In quale caso è possibile non pagare la Tari senza rischiare delle conseguenze? Ecco quando può succedere.
La Tari, ovvero la tassa sui rifiuti, costituisce una delle principali imposte legate a case ed altri fabbricati alle quali non è quasi mai possibile sottrarsi. La funzione di questo tributo locale, il cui importo viene annualmente definito dai Comuni e che varia in funzione di alcune variabili – compresa la superficie calpestabile dell’immobile -, è quella di andare a coprire i costi per la gestione dei rifiuti urbani.
Ciò comprende la raccolta porta a porta dei rifiuti differenziati, il conferimento e lo smaltimento ma anche la pulizia delle strade e dei luoghi pubblici e in certi casi altri tipi di raccolta, come quella dei rifiuti ingombranti o del verde. Deve dunque essere pagata, indipendentemente dall’utilizzo degli immobili o meno, sulla base del fatto che essi possano potenzialmente produrre rifiuti. Quali sono, però, i casi nei quali è lecito non versare la Tari senza rischiare conseguenze?

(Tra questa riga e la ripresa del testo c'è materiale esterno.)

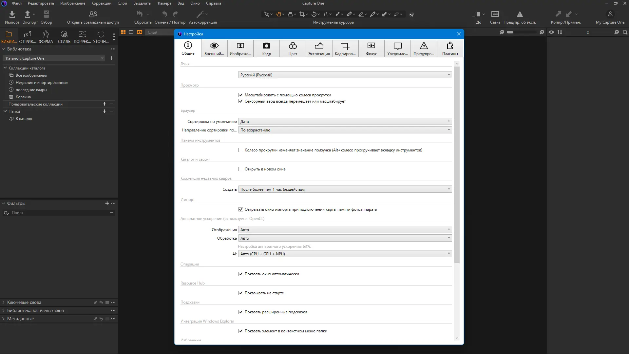Disable 'Показывать на старте' checkbox
629x354 pixels.
pos(241,293)
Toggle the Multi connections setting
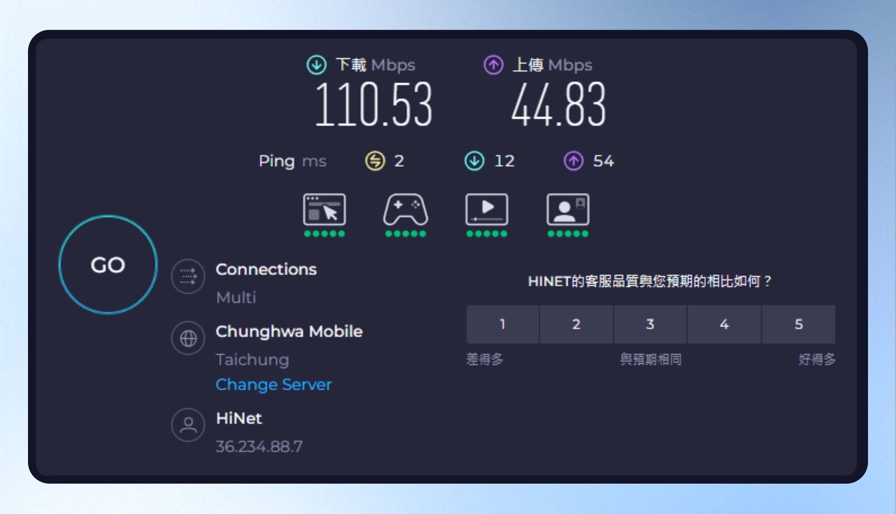Screen dimensions: 896x514 point(236,298)
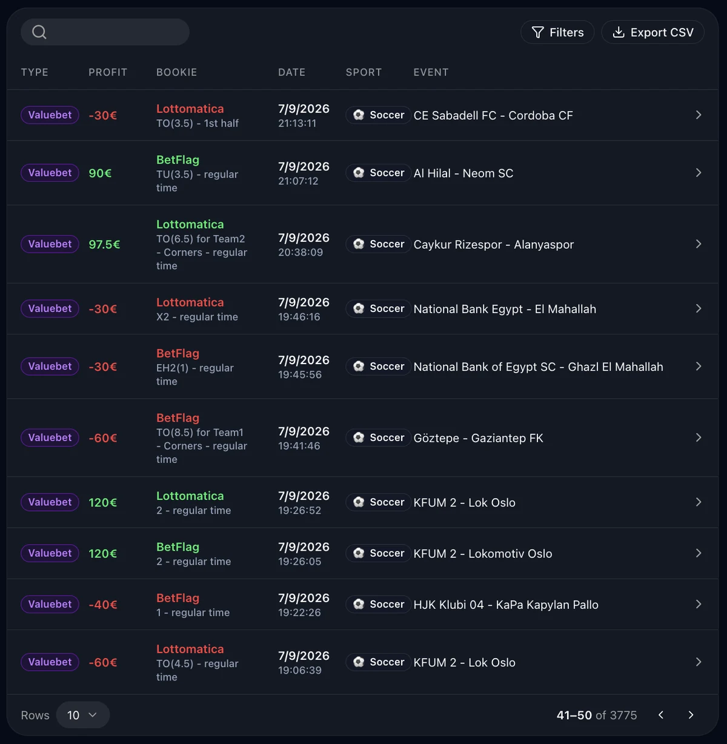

Tari, quando è possibile non pagarla: tutti i casi
Come anticipavamo, vi sono alcune specifiche casistiche nelle quali non pagare la Tari non dà luogo a sanzioni. Chiaramente occorre capire con molta attenzione se si rientra in tali ambiti, in modo da non commettere errori. Ebbene – come può accadere anche nel caso di determinate cartelle esattoriali o di altre imposte, ad esempio l’Imu -, la Tassa Rifiuti è soggetta alla prescrizione. Ed esiste un’apposita normativa che ne definisce nel dettaglio le tempistiche, spiegando a partire da quale momento il Comune non potrà più richiederne il versamento.
Per quanto riguarda la Tari, la prescrizione interviene dopo cinque anni: questo significa che trascorso il tempo indicato dal giorno della scadenza del tributo, non potrà esserne preteso il pagamento. I termini per la verità decorrono dal 1° gennaio dall’anno successivo a quello relativo alla data di versamento: per fare un esempio, il periodo per la prescrizione nel caso della Tari relativa al 2019 ha avuto inizio nel 2020. Dunque, andrà in prescrizione il 1° gennaio 2025.
Attenzione, però: l’invio di una cartella esattoriale o di un altro atto formale di richiesta di pagamento potrebbe andare ad interrompere la prescrizione, azzerandone i termini e facendola ripartire dall’inizio. Ricevere, ad esempio, una cartella esattoriale nel quarto anno porterà a ‘riavviare’ da quel momento il termine di prescrizione. Invece, qualora il pagamento sia dovuto in seguito ad una sentenza giudiziaria, la prescrizione dell’imposta potrebbe allungarsi seguendo, in questo caso, il termine ordinario dei dieci anni.